«Les entraîneurs, les administrateurs et les athlètes qui s’occupent des jeunes craignent que le seul fait de parler de prévention signifie qu’il y a de l’abus sexuel dans leur milieu. Ils ont peur aussi que cela ait des répercussions négatives sur leur organisation et sur leur sport, affirme Sylvie Parent. Ils craignent également qu’une conscience plus grande du phénomène chez les parents incite ces derniers à porter de fausses allégations envers des personnes. En fait, tous mes répondants sont d’accord pour qu’on protège les enfants, mais ils s’interrogent en même temps sur l’efficacité des mesures qui pourraient être prises et pensent que ce serait mettre beaucoup d’efforts pour obtenir très peu de résultats en fin de compte.»
Perdre sa place
Les participants considèrent également qu’ils manquent de compétence, de temps, de ressources matérielles, financières et humaines pour pouvoir déployer des efforts en ce sens. Certains d’entre eux déplorent que les différents acteurs du milieu sportif attendent que l’acte ait été rapporté avant de réagir, en l’occurrence qu’un jeune ait été abusé sexuellement. Sans compter que le jeune lui-même peut hésiter à parler ou à porter plainte parce qu’il craint de perdre sa place au sein de son équipe ou encore parce qu’il craint d’être rejeté par son entraîneur qui possède souvent beaucoup d’emprise sur lui.

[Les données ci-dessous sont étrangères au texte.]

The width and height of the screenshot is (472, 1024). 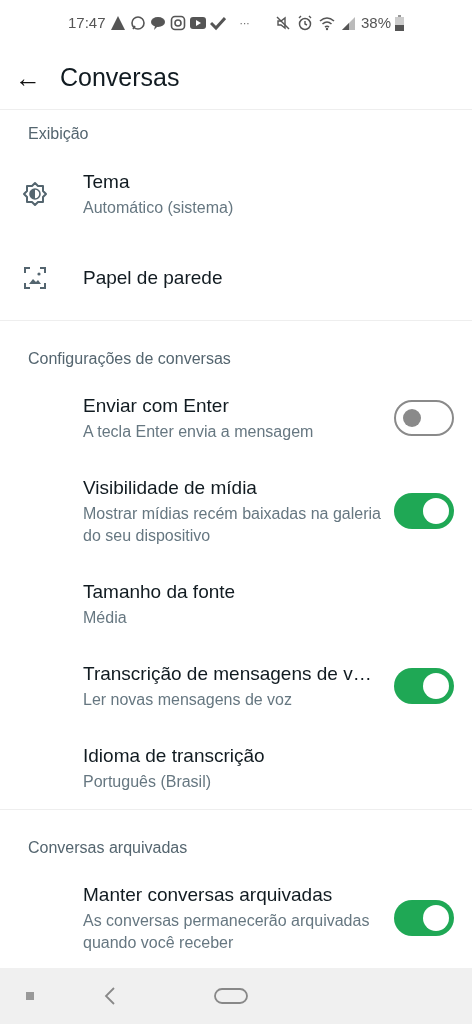 I want to click on camera-icon, so click(x=178, y=23).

«Il se passe des choses dans le milieu du sport qu’on ne tolèrerait jamais dans d’autres organisations de travail», constate Sylvie Parent. Présentement, il n’existe aucune loi au Québec obligeant les organisations sportives à adopter des mesures sélectives lors des entrevues d’embauche. Il ne faut pas oublier que le Québec compte actuellement 63 fédérations sportives qui supervisent plusieurs centaines de clubs locaux et régionaux comptant plus de 500 000 jeunes.» Le manque de formation est aussi à pointer du doigt dans cette affaire. Aucun des participants à l’enquête – parents, entraîneurs, athlètes, administrateurs – n’avait en effet reçu la moindre formation sur l’abus sexuel, que ce soit sous forme de conférences ou encore de documents écrits. De leur côté, les acteurs du milieu sportif ont aussi besoin de règles écrites et d’instructions claires concernant l’utilisation des douches ou le partage de la chambre d’hôtel en voyage, pour ne citer que ces exemples. Une chose est certaine, croit Sylvie Parent, on ne doit plus banaliser les effets et l’efficacité de la prévention de l’abus sexuel chez les jeunes sportifs.